Writing good tests for code you care about is a creative process as much as it is an engineering discipline. You sometimes must find a balance between doing things the right way and doing things the effective way. The closer your tests are to the real usage patterns of your code the more accurate they are, but the faster and easier, the better your tests are to help you find defects.
Slow but accurate tests won't get run, while fast bug buggy tests won't produce any trust.
This dichotomy is often obvious in tests which must interact with multiple parts of a system, such as a database and a business logic layer. While many people say "Pull out your favorite mock object library and get to work!", I find mock objects are scalpels, not hammers, in that you need them for only a few specialized and precise operations, not a tool you'd use every day.
Consider databases.
One of my projects at work is a database-backed B2C web site. The schema is under fairly active development (I deployed a new version of the site with a big change to the schema an hour ago and have at least two more updates this week). I have a version of the live database handy for testing purposes (with user information scrubbed out, or where that's not possible, salted and hashed), but I almost never use it. (I only use it when verifying that a deployment will succeed before performing the deployment.)
Instead, I use DBICx::TestDatabase
and a hand-selected subset of data for all of the tests. DBICx::TD
takes my existing schema and creates a SQLite database in memory (not on the
disk at all) and returns a DBIx::Class
schema object connected to
that database. My initialization code dumps in some fixture data, and then it's
ready to use in all of my tests.
Again, that database is not on disk. This has at least two benefits. First, it's a lot faster than a database on disk, because it has to do less IO. Even if I'm very careful about wrapping operations in transactions, waiting for data to hit a platter is still a lot slower than waiting for data to hit RAM. Second, every process has its own unique database in memory and there's no contention for the disk or a single database file. My tests are trivially parallelizable in this respect.

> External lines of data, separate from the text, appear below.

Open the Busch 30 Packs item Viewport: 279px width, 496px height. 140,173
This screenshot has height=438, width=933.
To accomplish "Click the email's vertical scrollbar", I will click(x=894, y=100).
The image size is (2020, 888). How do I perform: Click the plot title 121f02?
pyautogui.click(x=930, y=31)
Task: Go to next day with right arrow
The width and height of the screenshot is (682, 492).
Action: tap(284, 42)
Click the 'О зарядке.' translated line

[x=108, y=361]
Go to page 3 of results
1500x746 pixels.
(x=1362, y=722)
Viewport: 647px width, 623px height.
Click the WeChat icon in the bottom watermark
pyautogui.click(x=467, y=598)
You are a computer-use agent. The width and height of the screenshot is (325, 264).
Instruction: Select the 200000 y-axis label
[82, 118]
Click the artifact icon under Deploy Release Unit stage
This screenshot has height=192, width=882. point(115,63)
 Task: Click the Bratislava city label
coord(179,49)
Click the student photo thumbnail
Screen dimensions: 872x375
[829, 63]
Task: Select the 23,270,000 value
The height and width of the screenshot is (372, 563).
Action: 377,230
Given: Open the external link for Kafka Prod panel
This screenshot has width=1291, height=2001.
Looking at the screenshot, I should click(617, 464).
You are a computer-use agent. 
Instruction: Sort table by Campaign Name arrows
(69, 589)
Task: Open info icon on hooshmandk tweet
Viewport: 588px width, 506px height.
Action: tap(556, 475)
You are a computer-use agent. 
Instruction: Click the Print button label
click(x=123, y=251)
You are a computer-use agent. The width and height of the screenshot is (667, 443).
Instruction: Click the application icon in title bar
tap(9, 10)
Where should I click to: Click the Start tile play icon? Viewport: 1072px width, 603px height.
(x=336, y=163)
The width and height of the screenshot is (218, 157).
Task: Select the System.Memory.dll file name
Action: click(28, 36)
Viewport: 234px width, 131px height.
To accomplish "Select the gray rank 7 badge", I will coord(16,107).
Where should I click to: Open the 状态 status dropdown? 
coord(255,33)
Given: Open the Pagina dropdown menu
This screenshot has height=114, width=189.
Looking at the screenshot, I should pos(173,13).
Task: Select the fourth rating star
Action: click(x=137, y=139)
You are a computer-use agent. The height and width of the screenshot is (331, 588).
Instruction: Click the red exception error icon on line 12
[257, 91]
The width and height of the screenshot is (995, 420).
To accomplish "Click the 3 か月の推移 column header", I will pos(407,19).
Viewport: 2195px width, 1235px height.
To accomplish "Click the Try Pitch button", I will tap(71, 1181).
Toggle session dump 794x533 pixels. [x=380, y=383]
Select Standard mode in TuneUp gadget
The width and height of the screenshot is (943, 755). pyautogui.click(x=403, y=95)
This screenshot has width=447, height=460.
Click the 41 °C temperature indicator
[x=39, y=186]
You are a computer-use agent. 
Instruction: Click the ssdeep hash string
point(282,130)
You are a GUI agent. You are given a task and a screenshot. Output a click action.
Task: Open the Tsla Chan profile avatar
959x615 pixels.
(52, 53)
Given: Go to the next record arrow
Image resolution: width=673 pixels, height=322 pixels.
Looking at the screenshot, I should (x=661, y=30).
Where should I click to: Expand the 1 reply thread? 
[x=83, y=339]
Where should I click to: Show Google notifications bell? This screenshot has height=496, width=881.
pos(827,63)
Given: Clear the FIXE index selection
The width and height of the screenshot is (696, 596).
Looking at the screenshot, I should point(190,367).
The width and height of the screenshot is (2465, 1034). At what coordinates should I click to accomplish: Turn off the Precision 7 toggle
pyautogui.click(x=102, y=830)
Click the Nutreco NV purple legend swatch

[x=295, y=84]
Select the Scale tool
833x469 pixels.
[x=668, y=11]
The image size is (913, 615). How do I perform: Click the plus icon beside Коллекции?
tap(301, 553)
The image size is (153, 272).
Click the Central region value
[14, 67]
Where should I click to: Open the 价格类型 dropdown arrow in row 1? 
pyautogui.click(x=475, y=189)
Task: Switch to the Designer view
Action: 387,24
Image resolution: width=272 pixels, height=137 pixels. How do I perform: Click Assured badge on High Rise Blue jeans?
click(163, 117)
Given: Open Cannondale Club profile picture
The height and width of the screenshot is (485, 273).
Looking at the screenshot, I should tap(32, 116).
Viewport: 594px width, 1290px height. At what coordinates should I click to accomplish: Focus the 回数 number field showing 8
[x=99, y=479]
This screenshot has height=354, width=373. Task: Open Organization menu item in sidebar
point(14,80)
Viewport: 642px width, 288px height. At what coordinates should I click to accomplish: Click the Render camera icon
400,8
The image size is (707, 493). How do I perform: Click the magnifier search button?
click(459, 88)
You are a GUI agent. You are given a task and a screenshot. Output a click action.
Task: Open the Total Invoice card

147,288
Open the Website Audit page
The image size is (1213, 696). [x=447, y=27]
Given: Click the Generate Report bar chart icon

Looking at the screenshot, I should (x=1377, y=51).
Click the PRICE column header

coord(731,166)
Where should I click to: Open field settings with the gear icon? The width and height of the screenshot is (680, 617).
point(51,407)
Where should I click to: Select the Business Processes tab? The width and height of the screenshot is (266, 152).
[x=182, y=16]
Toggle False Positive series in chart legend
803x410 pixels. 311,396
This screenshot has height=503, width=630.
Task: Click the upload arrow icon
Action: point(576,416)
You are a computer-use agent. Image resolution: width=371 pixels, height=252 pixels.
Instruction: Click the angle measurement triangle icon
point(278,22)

All of the setup code is in my test library, t::DB
. (I could
use lib 't/lib';
, but I haven't needed that yet.) The relevant
code looks like this:
package t::DB;
use strict;
use warnings;
use Try::Tiny;
use DBICx::TestDatabase;
use MyApp ();
use Test::WWW::Mechanize::Catalyst 'MyApp';
use File::Touch;
make_cached_components();
my $schema;
sub make_schema { $schema ||= DBICx::TestDatabase->new( shift ) }
sub install_test_database
{
my ($app, $schema) = @_;
MyApp->model( 'DB' )->schema( $schema );
MyApp->log->disable( 'warn' );
}
sub import
{
my $self = shift;
my $appname = 'MyApp';
my $schema_name = $appname . '::Schema';
my $schema = make_schema( $schema_name );
install_test_database( $appname, $schema );
try
{
create_security_questions( $schema->resultset( 'SecurityQuestion' ) );
create_user_roles( $schema->resultset( 'Role' ) );
create_users( $schema->resultset( 'User' ) );
create_invitations( $schema->resultset( 'Invitation' ) );
create_sectors( $schema->resultset( 'Sector' ) );
create_industries( $schema->resultset( 'Industry' ) );
create_stocks( $schema->resultset( 'Stock' ) );
}
catch
{
my $exception = $_;
BAIL_OUT( 'Fixture creation failed: ' . $exception );
};
# ...
}
When a test file uses this library, the import()
method creates
a new test database for my application's schema. (The schema classes are
already in memory thanks to the use
lines which bring them in as a
dependency of the app.) The make_schema()
lines initialize a
closure variable containing the schema object.
Before today, this code went to some contortions using Catalyst::Test to swap
the existing application's schema with the generated schema, but now all it has
to do is to call install_test_database()
, and Catalyst behaves as
if it had connected to the schema using the in-memory database from the
start.
As a bonus, I removed a couple of dependencies and deleted a few lines of ugly code.
You can take this approach and use it on your own (unless you have complex database logic SQLite can't handle, and even then I'd work with this design for a long time before I gave it up voluntarily). You can take a more general principle from it as well: make it easy to swap components in and out of your application. The schema layer adds business logic to my data storage, but it's also valuable because it presents an interface between a database and my application. Anything polymorphic (or even allomorphic) to that interface should suffice to give me confidence between tests and deployed application.
(Of course the deployed database on disk has to match the schema in memory, but I did mention we have another mechanism to test that.)
For Galileo, by cleverly abstracting my initial database setup code, which uses the Mojo::Command cli system, I can hook into it in my testing to create an in-memory database as you do, and inject the data quickly right before testing.